*Exercise aim*
Retype the following article on Thai troops leaving for Viet Nam in full, word for word.

*Extract*
Segment Open

Friday, Jul. 26, 1968

The Air Commandos: Preventive Medicine

In Bangkok's resplendent Temple of the Emerald Buddha last week, 1,500 soldiers of the Thai Black Panther Di vision worshiped before leaving for Viet Nam to become part of a Thai fighting force that will soon total 10,000 men. Addressing them, Prime Minister Thanom Kittikachorn made it clear that they were going off to fight for Thailand, which he believes is "the next victim" of Communism in Southeast Asia. "Even today," he said, "the Communists are infiltrating Thailand and increasing their subversive actions against our country." In fact, at least 2,000 guerrillas are busy spreading terror through Thailand's Northeast, the country's poorest region.

Segment Closed

*Source data*
Segment Open

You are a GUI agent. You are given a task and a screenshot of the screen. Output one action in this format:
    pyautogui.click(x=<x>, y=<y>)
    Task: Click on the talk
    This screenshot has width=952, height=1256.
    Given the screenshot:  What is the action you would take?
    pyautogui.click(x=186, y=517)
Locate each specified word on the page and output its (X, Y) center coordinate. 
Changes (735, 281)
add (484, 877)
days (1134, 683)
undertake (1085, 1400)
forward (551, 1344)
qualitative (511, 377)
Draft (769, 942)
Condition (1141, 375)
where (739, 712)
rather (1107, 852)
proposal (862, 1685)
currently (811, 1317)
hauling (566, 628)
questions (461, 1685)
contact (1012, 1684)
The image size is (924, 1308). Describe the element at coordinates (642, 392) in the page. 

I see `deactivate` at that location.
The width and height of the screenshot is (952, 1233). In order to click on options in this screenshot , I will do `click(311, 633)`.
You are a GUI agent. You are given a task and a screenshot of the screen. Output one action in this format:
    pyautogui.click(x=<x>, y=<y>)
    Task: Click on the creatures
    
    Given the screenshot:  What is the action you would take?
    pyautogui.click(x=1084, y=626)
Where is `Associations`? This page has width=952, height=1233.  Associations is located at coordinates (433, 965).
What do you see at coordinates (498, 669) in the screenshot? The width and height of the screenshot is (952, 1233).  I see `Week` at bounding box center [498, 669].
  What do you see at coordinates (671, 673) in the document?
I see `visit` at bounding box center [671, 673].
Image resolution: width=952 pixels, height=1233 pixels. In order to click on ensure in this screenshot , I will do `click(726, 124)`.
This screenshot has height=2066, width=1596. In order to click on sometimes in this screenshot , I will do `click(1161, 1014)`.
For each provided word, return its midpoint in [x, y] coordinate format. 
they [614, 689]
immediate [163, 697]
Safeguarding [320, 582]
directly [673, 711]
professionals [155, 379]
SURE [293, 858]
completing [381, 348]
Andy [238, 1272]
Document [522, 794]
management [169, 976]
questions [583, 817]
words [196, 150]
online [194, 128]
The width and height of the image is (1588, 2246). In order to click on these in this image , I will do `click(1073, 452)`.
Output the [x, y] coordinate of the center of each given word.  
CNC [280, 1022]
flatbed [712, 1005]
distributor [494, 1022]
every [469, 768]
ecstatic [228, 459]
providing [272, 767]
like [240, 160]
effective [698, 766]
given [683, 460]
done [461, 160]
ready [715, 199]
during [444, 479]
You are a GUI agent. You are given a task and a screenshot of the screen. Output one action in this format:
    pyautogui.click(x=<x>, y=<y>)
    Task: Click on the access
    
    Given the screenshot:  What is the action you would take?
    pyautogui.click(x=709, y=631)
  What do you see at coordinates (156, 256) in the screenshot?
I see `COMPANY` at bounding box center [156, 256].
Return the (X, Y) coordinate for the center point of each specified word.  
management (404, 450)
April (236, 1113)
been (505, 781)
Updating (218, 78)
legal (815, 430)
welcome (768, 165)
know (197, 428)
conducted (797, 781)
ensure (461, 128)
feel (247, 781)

Segment Closed

*Worked solution*
Friday, Jul. 26, 1968

The Air Commandos: Preventive Medicine

In Bangkok's resplendent Temple of the Emerald Buddha last week, 1,500 soldiers of the Thai Black Panther Di vision worshiped before leaving for Viet Nam to become part of a Thai fighting force that will soon total 10,000 men. Addressing them, Prime Minister Thanom Kittikachorn made it clear that they were going off to fight for Thailand, which he believes is "the next victim" of Communism in Southeast Asia. "Even today," he said, "the Communists are infiltrating Thailand and increasing their subversive actions against our country." In fact, at least 2,000 guerrillas are busy spreading terror through Thailand's Northeast, the country's poorest region.